The Sauk Valley’s recent bout with Arctic cold taught severe lessons, not merely to motorists and anyone else who dared to venture outside.
We learned of several cases of frozen water pipes that created havoc.
Civic Plaza II, a low-income apartment complex in Rock Falls, had to be evacuated Saturday because a frozen pipe burst in the sprinkler system and flooded the building.
Sixty-three residents temporarily moved to a hotel. They aren’t expected to be allowed to return home until Friday.
At St. Mary’s School in Sterling, an attic pipe to the sprinkler system burst about noon Tuesday, spewing water into the building. The school will be closed the rest of the week for cleanup.
The cold exposed weaknesses elsewhere.

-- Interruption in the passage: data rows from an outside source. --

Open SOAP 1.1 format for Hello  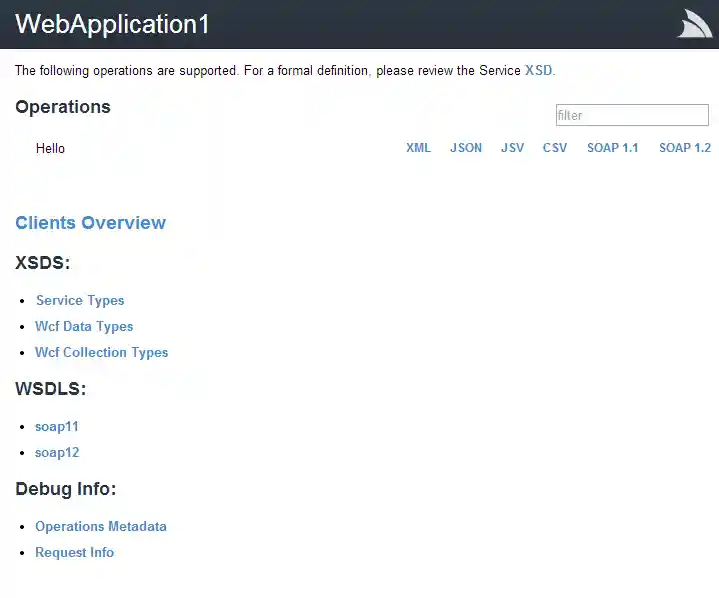pos(612,148)
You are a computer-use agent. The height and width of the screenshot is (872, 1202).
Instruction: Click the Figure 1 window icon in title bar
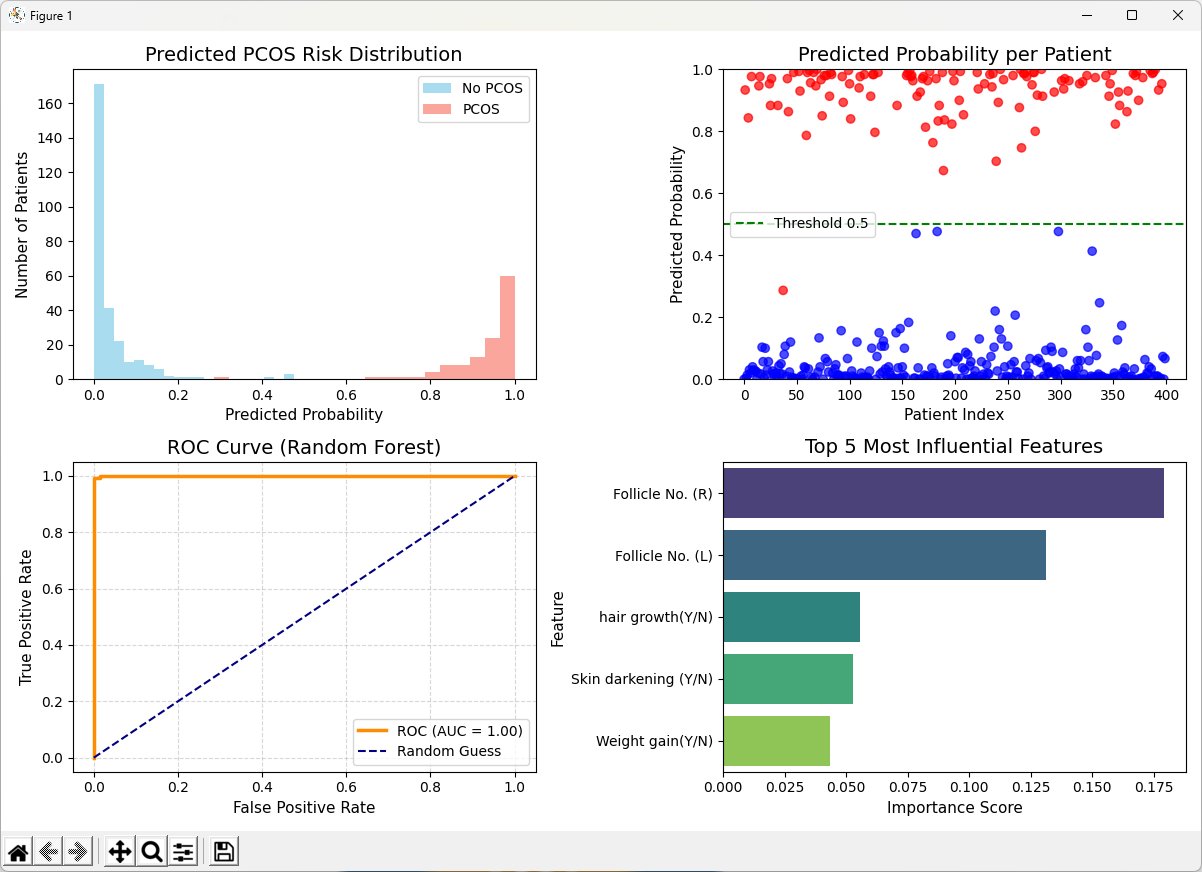[x=16, y=15]

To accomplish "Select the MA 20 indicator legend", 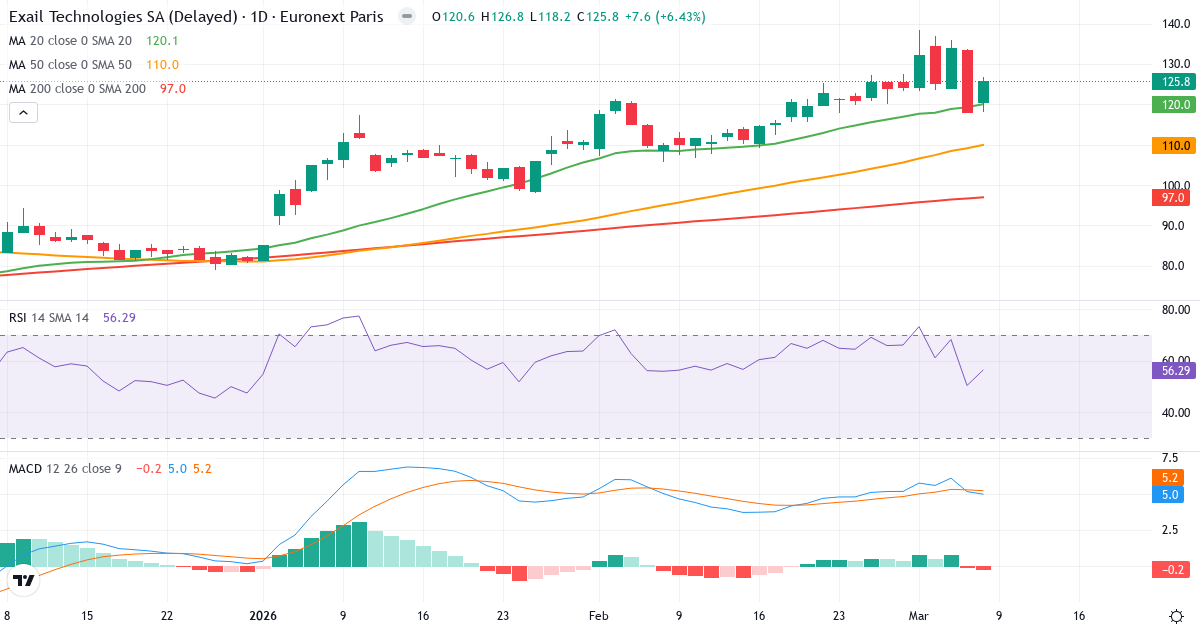I will (x=70, y=41).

Three or four Ogle County snowplows were sidelined when the cold caused mechanical breakdowns.
Motorists found out the hard way that their vehicle batteries were on their last legs. (We suspect this was a good week to be in the automotive battery business.)
And, with home furnaces running at breakneck speed to keep up with the below-zero temperatures and brutal wind chills, we wouldn’t be surprised to hear that repair calls were way up for area repairmen.
As temperatures moderate, so will the threat posed by super-cold air.
But a relentless winter threat of another sort remains: influenza.
The flu virus has shown up in at least half the state, health officials say.
Dr. LaMar Hasbrouck of the state health department reports six deaths and 122 intensive care hospitalizations for the flu.
Now, you can wrap water pipes, replace batteries on schedule, and have furnaces inspected in the fall to help prevent cold-related woes.
And you can get immunized to help prevent the flu.
The flu strain most common this season is H1N1, which seems to hit younger adults and children harder than adults older than 65.
Dr. Hasbrouck said it’s not too late to get a flu shot.
To prevent a relentless wintertime health threat, the public should follow the doctor’s orders.